# WHAT YOU NEED TO DO
Rewrite the part of the material that opens with the line containing "Click the Undo" and closes with the line containing "click(x=1139, y=210)", renaming "Expand" to "Unfold" throughout and leaving everything else unchanged. Return only that part.

# MATERIAL FOR THIS EXERCISE
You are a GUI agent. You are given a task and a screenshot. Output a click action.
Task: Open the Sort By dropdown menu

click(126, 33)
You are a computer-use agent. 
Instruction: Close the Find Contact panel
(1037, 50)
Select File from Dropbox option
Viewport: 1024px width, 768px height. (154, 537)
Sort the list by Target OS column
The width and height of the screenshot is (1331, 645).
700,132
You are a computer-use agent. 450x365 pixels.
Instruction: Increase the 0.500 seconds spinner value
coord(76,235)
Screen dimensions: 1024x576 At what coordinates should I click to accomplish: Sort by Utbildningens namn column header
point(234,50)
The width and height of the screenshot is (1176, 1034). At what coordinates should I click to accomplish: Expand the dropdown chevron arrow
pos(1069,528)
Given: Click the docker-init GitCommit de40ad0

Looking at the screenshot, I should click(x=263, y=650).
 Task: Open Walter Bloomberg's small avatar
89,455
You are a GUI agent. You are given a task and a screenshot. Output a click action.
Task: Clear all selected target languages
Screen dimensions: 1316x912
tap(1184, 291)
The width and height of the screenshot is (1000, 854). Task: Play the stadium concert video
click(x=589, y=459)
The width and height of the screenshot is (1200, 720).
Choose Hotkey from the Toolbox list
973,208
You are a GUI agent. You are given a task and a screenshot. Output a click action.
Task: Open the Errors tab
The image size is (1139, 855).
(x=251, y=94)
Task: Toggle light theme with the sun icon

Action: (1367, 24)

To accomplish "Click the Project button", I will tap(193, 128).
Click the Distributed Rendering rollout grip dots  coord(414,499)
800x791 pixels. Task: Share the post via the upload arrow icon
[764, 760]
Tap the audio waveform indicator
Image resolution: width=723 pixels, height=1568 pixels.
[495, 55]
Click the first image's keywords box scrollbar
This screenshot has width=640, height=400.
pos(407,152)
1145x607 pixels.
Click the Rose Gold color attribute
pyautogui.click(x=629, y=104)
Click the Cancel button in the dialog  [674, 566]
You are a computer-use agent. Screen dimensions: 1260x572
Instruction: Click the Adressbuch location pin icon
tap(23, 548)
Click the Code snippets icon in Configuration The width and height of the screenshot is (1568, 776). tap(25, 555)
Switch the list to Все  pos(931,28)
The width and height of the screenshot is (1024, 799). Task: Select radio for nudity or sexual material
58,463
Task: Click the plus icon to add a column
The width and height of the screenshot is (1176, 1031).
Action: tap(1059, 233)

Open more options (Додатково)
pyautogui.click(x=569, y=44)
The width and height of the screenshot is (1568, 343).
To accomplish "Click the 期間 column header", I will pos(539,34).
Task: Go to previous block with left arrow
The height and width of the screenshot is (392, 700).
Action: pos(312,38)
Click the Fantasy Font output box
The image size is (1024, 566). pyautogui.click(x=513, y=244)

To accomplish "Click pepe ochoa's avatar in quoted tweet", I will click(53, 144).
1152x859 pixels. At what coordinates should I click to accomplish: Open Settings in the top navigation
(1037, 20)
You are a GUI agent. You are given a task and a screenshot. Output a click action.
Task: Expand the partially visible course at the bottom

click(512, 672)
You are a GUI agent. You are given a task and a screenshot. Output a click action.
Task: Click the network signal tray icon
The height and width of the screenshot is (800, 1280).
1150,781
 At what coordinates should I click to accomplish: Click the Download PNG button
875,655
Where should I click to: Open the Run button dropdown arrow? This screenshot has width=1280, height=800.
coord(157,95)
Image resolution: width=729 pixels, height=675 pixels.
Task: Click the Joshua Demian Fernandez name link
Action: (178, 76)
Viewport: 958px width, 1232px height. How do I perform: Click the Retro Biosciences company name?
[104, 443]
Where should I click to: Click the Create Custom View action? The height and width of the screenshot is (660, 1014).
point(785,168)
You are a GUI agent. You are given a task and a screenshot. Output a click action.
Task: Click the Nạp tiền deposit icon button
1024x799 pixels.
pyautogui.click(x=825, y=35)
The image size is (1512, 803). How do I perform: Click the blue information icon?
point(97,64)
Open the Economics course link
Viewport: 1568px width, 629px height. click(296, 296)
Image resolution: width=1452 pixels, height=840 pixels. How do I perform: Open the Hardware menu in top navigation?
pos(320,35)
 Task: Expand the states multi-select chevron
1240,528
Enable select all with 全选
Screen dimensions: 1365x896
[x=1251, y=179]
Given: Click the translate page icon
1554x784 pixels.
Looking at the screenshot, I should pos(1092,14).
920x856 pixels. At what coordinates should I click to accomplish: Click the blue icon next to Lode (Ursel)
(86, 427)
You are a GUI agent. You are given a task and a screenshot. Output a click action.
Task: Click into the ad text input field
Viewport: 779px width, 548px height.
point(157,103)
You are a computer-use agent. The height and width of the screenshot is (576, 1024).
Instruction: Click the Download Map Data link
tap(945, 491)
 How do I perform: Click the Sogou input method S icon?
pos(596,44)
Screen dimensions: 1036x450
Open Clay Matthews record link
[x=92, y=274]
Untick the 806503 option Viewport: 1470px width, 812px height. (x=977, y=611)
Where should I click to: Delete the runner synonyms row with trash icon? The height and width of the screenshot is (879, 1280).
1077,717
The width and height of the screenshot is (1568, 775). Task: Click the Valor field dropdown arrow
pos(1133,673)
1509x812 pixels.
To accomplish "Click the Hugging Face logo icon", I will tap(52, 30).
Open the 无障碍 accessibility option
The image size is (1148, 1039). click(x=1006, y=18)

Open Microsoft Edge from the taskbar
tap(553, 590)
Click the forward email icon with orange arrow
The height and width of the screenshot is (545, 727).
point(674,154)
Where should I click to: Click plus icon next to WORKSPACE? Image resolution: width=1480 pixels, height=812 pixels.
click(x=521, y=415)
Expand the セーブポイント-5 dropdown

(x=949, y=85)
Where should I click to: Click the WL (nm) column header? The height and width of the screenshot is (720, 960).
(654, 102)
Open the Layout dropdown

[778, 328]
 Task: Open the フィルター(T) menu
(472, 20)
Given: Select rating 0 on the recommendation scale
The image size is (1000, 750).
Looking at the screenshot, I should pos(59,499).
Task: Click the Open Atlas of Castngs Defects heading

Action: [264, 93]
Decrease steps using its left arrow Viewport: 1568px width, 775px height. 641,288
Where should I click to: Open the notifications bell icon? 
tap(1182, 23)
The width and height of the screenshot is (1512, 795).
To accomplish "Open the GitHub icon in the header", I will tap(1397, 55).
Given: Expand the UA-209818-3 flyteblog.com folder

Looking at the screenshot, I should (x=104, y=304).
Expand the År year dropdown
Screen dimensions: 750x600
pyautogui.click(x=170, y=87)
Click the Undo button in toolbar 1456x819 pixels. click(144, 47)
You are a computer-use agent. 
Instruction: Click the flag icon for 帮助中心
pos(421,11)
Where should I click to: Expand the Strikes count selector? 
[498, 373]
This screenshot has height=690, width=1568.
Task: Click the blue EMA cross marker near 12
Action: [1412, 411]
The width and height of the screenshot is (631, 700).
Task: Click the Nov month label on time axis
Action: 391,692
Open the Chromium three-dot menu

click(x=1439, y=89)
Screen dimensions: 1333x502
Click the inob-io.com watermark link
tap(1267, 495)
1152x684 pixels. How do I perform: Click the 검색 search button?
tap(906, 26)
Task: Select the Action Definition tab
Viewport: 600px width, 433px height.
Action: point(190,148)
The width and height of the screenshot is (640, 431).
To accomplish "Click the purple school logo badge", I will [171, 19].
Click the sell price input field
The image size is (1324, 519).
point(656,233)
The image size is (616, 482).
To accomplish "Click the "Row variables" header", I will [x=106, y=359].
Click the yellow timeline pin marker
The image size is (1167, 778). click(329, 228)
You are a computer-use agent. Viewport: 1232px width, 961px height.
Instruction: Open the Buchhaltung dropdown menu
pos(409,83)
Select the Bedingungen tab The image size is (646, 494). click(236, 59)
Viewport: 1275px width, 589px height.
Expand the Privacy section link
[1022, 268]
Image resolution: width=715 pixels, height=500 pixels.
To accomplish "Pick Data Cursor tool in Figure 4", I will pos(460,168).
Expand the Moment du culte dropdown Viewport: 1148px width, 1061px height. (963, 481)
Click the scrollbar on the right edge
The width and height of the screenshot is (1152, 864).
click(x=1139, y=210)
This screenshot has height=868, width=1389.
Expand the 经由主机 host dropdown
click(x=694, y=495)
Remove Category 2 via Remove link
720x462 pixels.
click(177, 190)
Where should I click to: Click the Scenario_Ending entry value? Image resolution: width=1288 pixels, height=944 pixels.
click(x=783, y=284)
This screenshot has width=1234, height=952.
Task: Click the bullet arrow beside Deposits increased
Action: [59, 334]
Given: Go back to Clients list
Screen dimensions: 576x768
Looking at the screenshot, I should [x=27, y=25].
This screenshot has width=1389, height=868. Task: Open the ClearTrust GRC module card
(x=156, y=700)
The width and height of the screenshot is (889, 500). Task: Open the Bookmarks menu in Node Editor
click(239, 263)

# ANSWER
Click the Undo button in toolbar 1456x819 pixels. click(144, 47)
You are a computer-use agent. 
Instruction: Click the flag icon for 帮助中心
pos(421,11)
Where should I click to: Unfold the Strikes count selector? 
[498, 373]
This screenshot has height=690, width=1568.
Task: Click the blue EMA cross marker near 12
Action: [1412, 411]
The width and height of the screenshot is (631, 700).
Task: Click the Nov month label on time axis
Action: 391,692
Open the Chromium three-dot menu

click(x=1439, y=89)
Screen dimensions: 1333x502
Click the inob-io.com watermark link
tap(1267, 495)
1152x684 pixels. How do I perform: Click the 검색 search button?
tap(906, 26)
Task: Select the Action Definition tab
Viewport: 600px width, 433px height.
Action: point(190,148)
The width and height of the screenshot is (640, 431).
To accomplish "Click the purple school logo badge", I will [171, 19].
Click the sell price input field
The image size is (1324, 519).
point(656,233)
The image size is (616, 482).
To accomplish "Click the "Row variables" header", I will [x=106, y=359].
Click the yellow timeline pin marker
The image size is (1167, 778). click(329, 228)
You are a computer-use agent. Viewport: 1232px width, 961px height.
Instruction: Open the Buchhaltung dropdown menu
pos(409,83)
Select the Bedingungen tab The image size is (646, 494). click(236, 59)
Viewport: 1275px width, 589px height.
Unfold the Privacy section link
[1022, 268]
Image resolution: width=715 pixels, height=500 pixels.
To accomplish "Pick Data Cursor tool in Figure 4", I will pos(460,168).
Unfold the Moment du culte dropdown Viewport: 1148px width, 1061px height. (963, 481)
Click the scrollbar on the right edge
The width and height of the screenshot is (1152, 864).
click(x=1139, y=210)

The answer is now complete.